Verkehrsrechtsschutz

15. Dezember 2011

Motorisierte Verkehrsteilnehmer sichern sich über eine Verkehrsrechtsschutzversicherung ausreichend ab. Aber gleichzeitig genießt der Versicherungsnehmer auch als Fußgänger, Fahrgast in öffentlichen Verkehrsmitteln, Radfahrer und als Führer fremder Fahrzeuge umfassenden Versicherungsschutz.

Je nach Versicherungsart kann der Versicherte sowohl Eigentümer, als auch Halter, Fahrer oder Insasse aller auf ihn zugelassenen Kraftfahrzeuge sein und im Rahmen einer Familienversicherung besteht sogar Versicherungsschutz für alle auf die Familie zugelassenen Fahrzeuge.
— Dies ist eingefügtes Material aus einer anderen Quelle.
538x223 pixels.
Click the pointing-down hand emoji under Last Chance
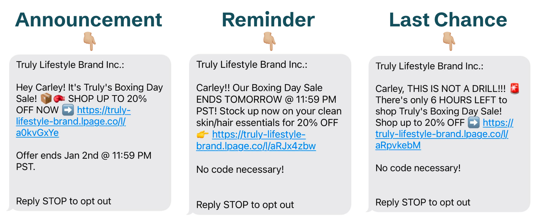(449, 41)
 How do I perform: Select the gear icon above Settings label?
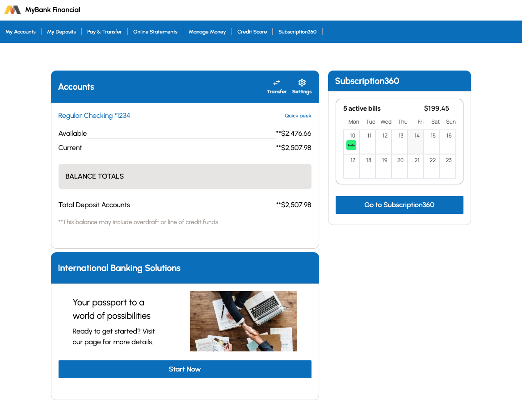tap(302, 82)
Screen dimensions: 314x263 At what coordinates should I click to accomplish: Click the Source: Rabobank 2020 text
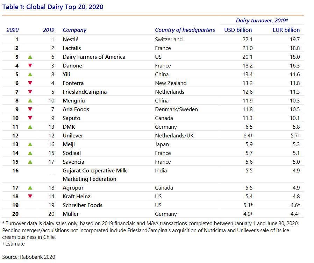tap(29, 257)
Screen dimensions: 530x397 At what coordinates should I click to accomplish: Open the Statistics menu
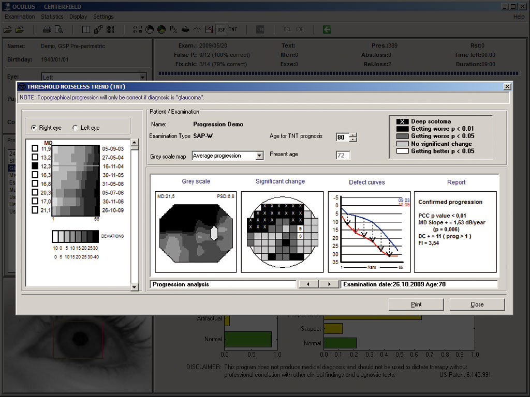pyautogui.click(x=52, y=17)
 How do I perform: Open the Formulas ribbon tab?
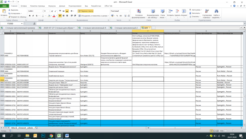point(52,6)

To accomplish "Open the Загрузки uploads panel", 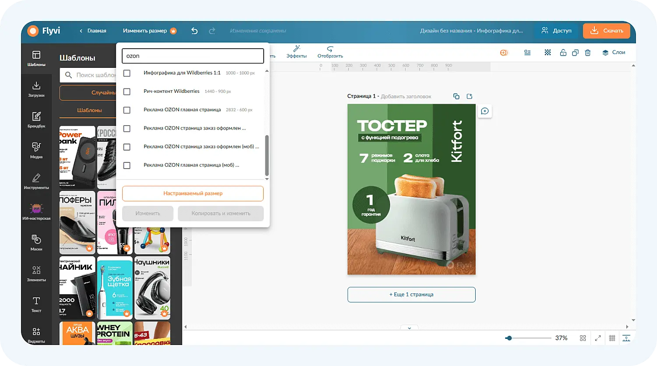I will [x=36, y=89].
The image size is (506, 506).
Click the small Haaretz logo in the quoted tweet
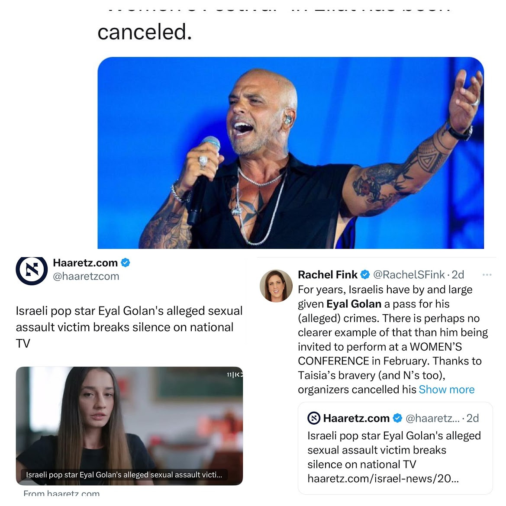(314, 418)
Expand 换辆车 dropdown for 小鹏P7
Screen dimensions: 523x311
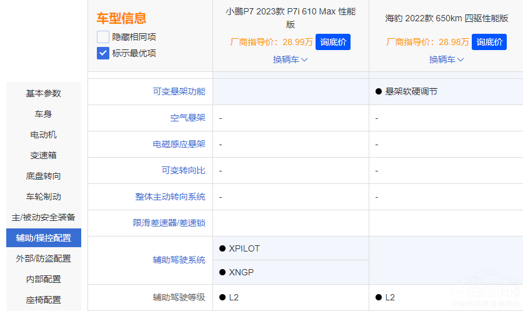290,59
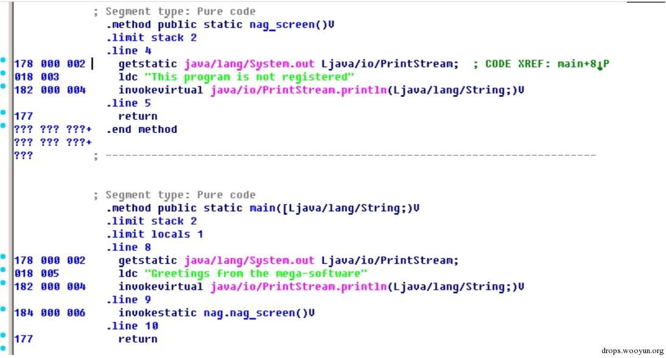
Task: Click opcode bytes 184 000 006
Action: coord(50,313)
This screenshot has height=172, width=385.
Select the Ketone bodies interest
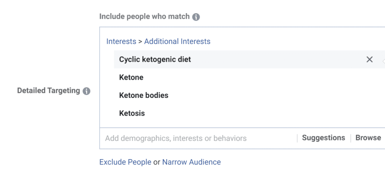(x=144, y=95)
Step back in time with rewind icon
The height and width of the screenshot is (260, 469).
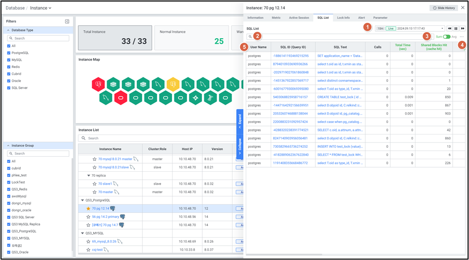pyautogui.click(x=450, y=28)
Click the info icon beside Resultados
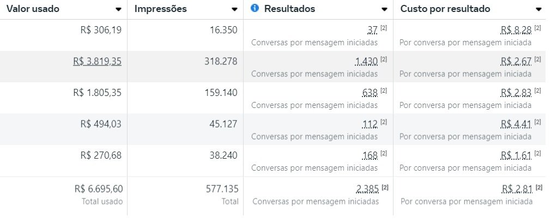551x223 pixels. point(254,8)
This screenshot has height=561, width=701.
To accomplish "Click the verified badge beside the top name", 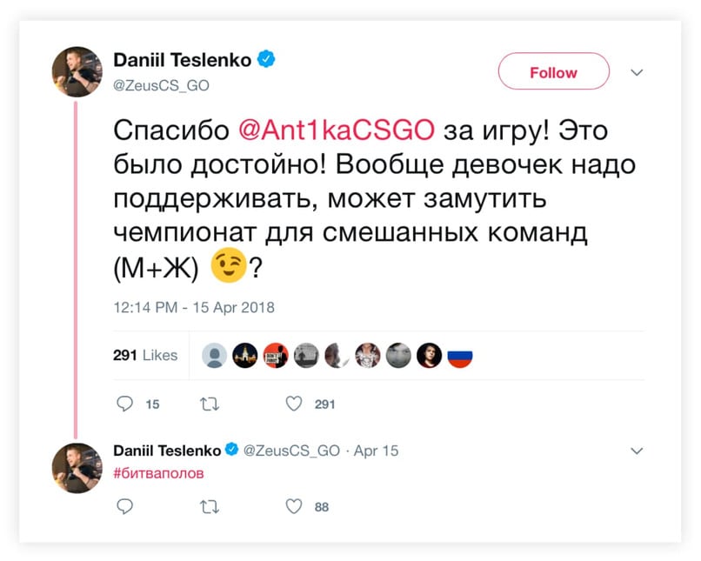I will click(266, 59).
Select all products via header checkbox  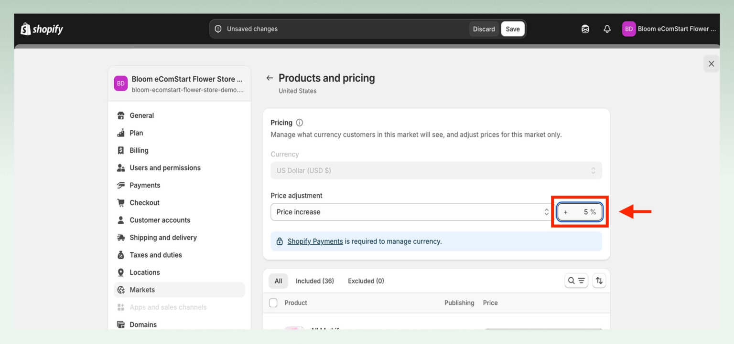point(273,302)
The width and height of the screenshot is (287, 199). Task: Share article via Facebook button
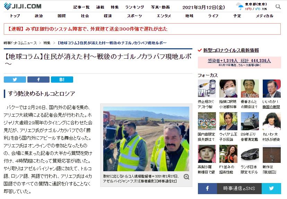coord(38,80)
Grundsätzlich sollten besonders so genannte Vielfahrer über eine Verkehrsrechtsschutzversicherung verfügen.

Nicht nur die zahlreichen Versicherungsgesellschaften unterscheiden sich stark voneinander, sondern auch die verschiedenen Konditionen. So können sich Verkehrsrechtsschutzversicherungen erheblich in der Beitragshöhe, aber auch in den eingeschlossenen Leistungen voneinander unterscheiden. Prinzipiell hat jeder Versicherungsnehmer die Wahl zwischen drei Versicherungsvarianten.
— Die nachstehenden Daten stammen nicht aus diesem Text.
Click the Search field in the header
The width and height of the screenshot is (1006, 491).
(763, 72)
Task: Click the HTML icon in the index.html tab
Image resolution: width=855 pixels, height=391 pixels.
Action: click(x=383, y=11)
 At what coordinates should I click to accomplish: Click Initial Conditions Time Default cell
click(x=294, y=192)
So gibt es zum einen die Fahrzeugrechtsschutzversicherung, welche für ein bestimmtes Fahrzeug gilt und der Versicherungsschutz entsprechend für alle Insassen greift.
Weiterhin gibt es eine Fahrerrechtsschutzversicherung, welche nur einen Versicherungsnehmer einschließt, solange er nicht mit dem eigenen Fahrzeug unterwegs ist. Vor allem für berufliche Vielfahrer, welche mit dem Dienstwagen unterwegs sind, ist diese Variante interessant.
Die dritte Versicherungsvariante ist die Familienrechtsschutzversicherung, welche neben dem Versicherungsnehmer auch seine Familienmitglieder schützt. Diese Versicherungsart schließt zum einen das Führen des eigenen Fahrzeugs als auch eines Mietwagens ein.